Write out the material starting at the line that contains "How do I perform: Select" and ending at the end of the material, switching "radio option" to "checkbox" and keeping everything else the same. Leave the pictures out of your answer.
## Begin
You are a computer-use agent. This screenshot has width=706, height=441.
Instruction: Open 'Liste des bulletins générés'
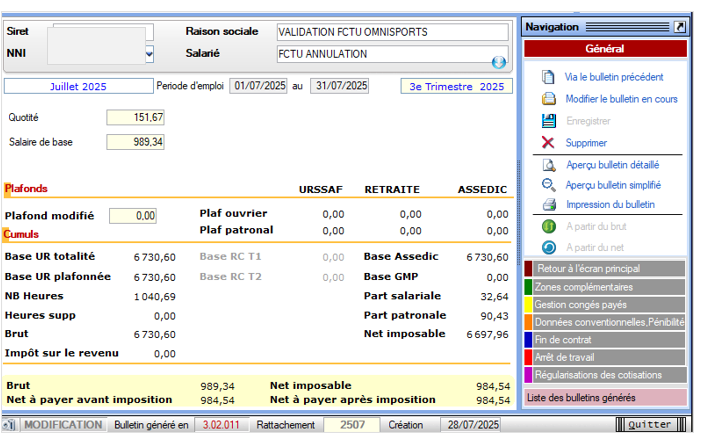point(604,398)
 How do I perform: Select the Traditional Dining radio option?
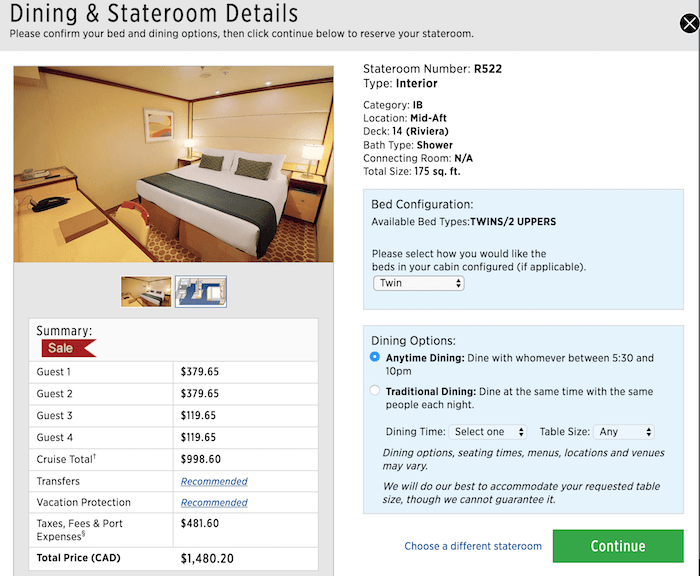pyautogui.click(x=375, y=391)
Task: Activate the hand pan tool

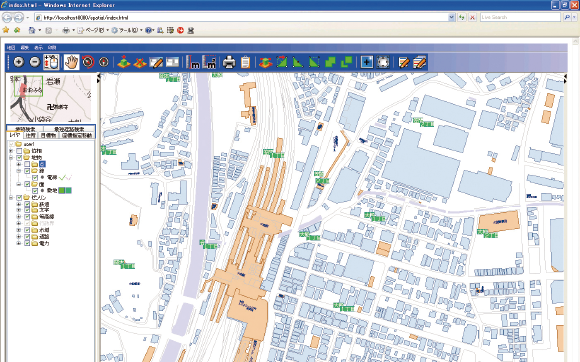Action: (71, 62)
## End
**Exercise output:**
 How do I perform: Select the Traditional Dining checkbox?
pyautogui.click(x=375, y=391)
Task: Activate the hand pan tool

Action: (71, 62)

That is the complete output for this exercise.